## Assignment
Retype each entry below exactly. Do not carry any image over.

## Supplied data
--

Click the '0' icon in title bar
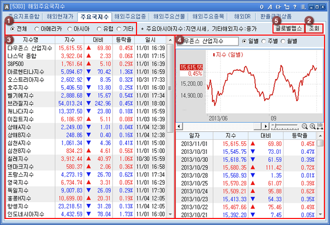This screenshot has width=330, height=225. (x=262, y=6)
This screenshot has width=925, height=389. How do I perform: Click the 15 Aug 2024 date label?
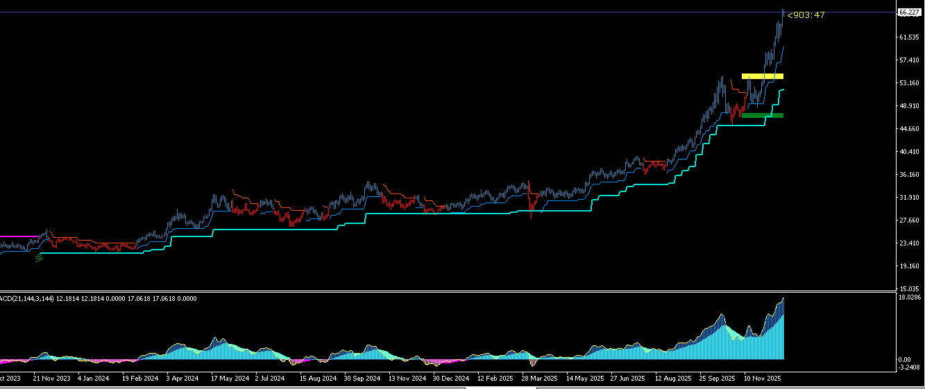point(318,379)
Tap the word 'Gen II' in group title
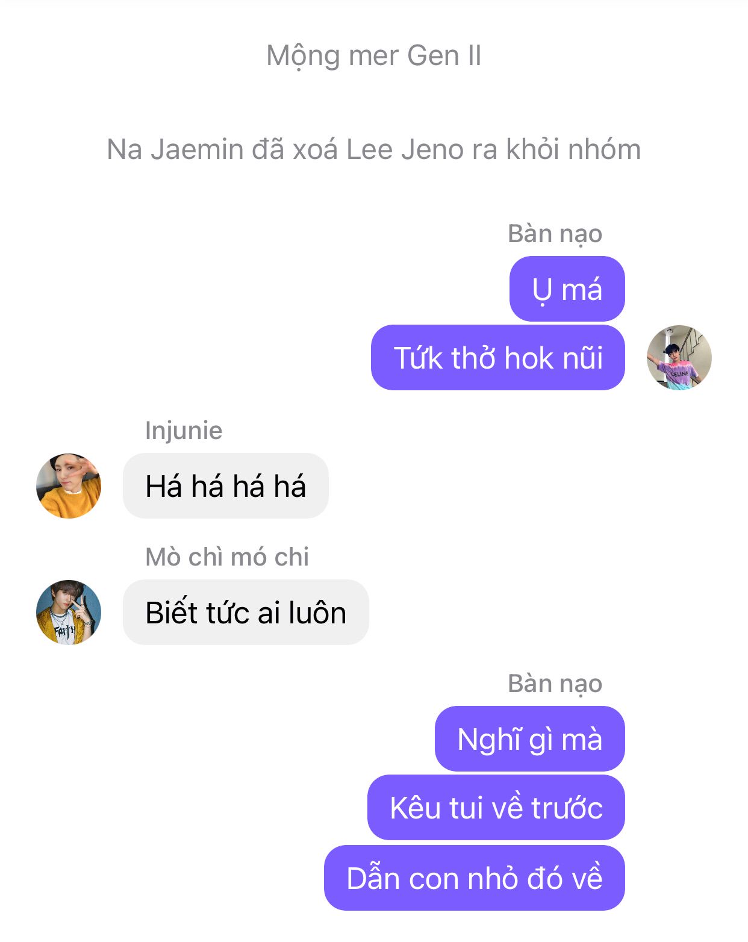Image resolution: width=748 pixels, height=942 pixels. 444,55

--

## Task answer
Click the '0' icon in title bar
This screenshot has width=330, height=225. (x=262, y=6)
This screenshot has width=925, height=389. How do I perform: Click the 15 Aug 2024 date label?
point(318,379)
Tap the word 'Gen II' in group title
Image resolution: width=748 pixels, height=942 pixels. 444,55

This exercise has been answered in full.